4  Results

4.1 Evaluation CART model

The implementation of the CART model is straightforward, making it simple to interpret and apply. This model was used to evaluate whether the classification of Sand versus No-Sand is achievable with the satellite data utilized in this project.

To assess the performance of the CART model, it was trained on a labeled dataset, and its results on the training data were visualized, as shown in Figure 4.1. For the Sand class, a reclassification matrix was applied, where all categories except Sand were set to 0. The resulting visualization demonstrates that the model performs well in distinguishing Sand from other categories, highlighting its potential for Sand classification tasks.

Figure 4.1: CART Model training data classification accuracy. The figure illustrates the classification accuracy of the CART model for the training dataset, using the same imagery it was trained on.

This demonstrates that the satellite data used in the project is capable of distinguishing between classes, even at a resolution of 20 meters. This confirms that the selected satellite data is suitable for further steps in the project.
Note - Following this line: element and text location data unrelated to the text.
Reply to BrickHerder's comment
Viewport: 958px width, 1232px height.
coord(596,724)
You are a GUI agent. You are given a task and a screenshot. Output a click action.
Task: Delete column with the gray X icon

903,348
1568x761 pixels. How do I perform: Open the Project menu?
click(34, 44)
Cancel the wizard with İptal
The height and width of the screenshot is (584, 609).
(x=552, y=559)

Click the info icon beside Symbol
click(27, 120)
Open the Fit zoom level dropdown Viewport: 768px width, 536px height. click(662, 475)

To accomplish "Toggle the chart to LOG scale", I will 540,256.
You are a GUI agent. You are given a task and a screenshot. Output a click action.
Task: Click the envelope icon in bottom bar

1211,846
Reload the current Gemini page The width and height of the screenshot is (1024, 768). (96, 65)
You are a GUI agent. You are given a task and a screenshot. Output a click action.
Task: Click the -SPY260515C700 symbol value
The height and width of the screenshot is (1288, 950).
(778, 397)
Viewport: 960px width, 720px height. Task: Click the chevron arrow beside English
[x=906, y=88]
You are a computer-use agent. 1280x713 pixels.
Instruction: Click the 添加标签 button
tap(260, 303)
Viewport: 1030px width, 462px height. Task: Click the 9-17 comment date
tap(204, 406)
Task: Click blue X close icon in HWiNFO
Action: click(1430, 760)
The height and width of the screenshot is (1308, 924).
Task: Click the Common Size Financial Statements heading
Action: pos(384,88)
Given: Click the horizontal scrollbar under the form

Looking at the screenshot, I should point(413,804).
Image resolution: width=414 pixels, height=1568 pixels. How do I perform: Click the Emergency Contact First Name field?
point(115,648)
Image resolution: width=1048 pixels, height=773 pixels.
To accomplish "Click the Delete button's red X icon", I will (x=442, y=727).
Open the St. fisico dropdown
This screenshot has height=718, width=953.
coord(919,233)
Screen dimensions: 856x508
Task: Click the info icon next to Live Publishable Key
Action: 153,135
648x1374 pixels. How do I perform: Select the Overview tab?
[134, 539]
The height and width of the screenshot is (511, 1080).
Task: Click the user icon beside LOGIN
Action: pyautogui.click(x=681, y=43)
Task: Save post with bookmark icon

To quantify this, the confusion matrix generated from the CART model is analyzed, as illustrated in Figure 4.2. As anticipated, since the same image used for training was also used for evaluation, the accuracy is relatively high, with a value of 0.96%.

The CART model performs particularly well in predicting Sand, correctly classifying 33 points. The Building class was misclassifying 4 times. However, the model shows limitations in distinguishing between Building and Forest.

Figure 4.2: Confusion Matrix for CART Model Predictions on Training Data. This figure presents the confusion matrix and classification statistics for the CART model applied to the training dataset. The model achieved an overall accuracy of 96.64%, with particularly high performance for the Sand class, achieving perfect sensitivity (1.000) and specificity (0.9884), indicating its ability to classify sand pixels accurately. However, the model struggled slightly with the Building class, where some instances were misclassified as Forest or Sand, reflected in a sensitivity of 0.8519 for Building.

To understand why the CART model struggles to differentiate between Building and Forest, the decision tree was analyzed. It is also essential to identify which bands were utilized for the predictions to determine which ones provide the most valuable information. The CART model selected Bands 02, 05, 06, and 07 from the available set, indicating that these bands currently hold the most significant information for the given training dataset.

Figure 4.3: CART Decision Tree Model. The model uses thresholds from Sentinel-2 spectral bands B02, B05, B06, and B07 to make hierarchical decisions.

The Building class is predicted in the leftmost leaf node. In this node, the model predicts Building with 100% confidence (1.00 in the matrix). However, this node only accounts for 19% of the total data, suggesting that the Building class is not well-represented across the training dataset. This limited representation might contribute to the model’s difficulty in accurately distinguishing between Building and other classes, such as Forest.

The performance of the trained CART model was evaluated on a different area within the same satellite image, separate from the region used for training. This visualization displays in Figure 4.4 the labeled data for Beach 1, showing the different classes overlaid on the RGB image. A substantial number of labels were created to evaluate the reliability and performance of the CART model.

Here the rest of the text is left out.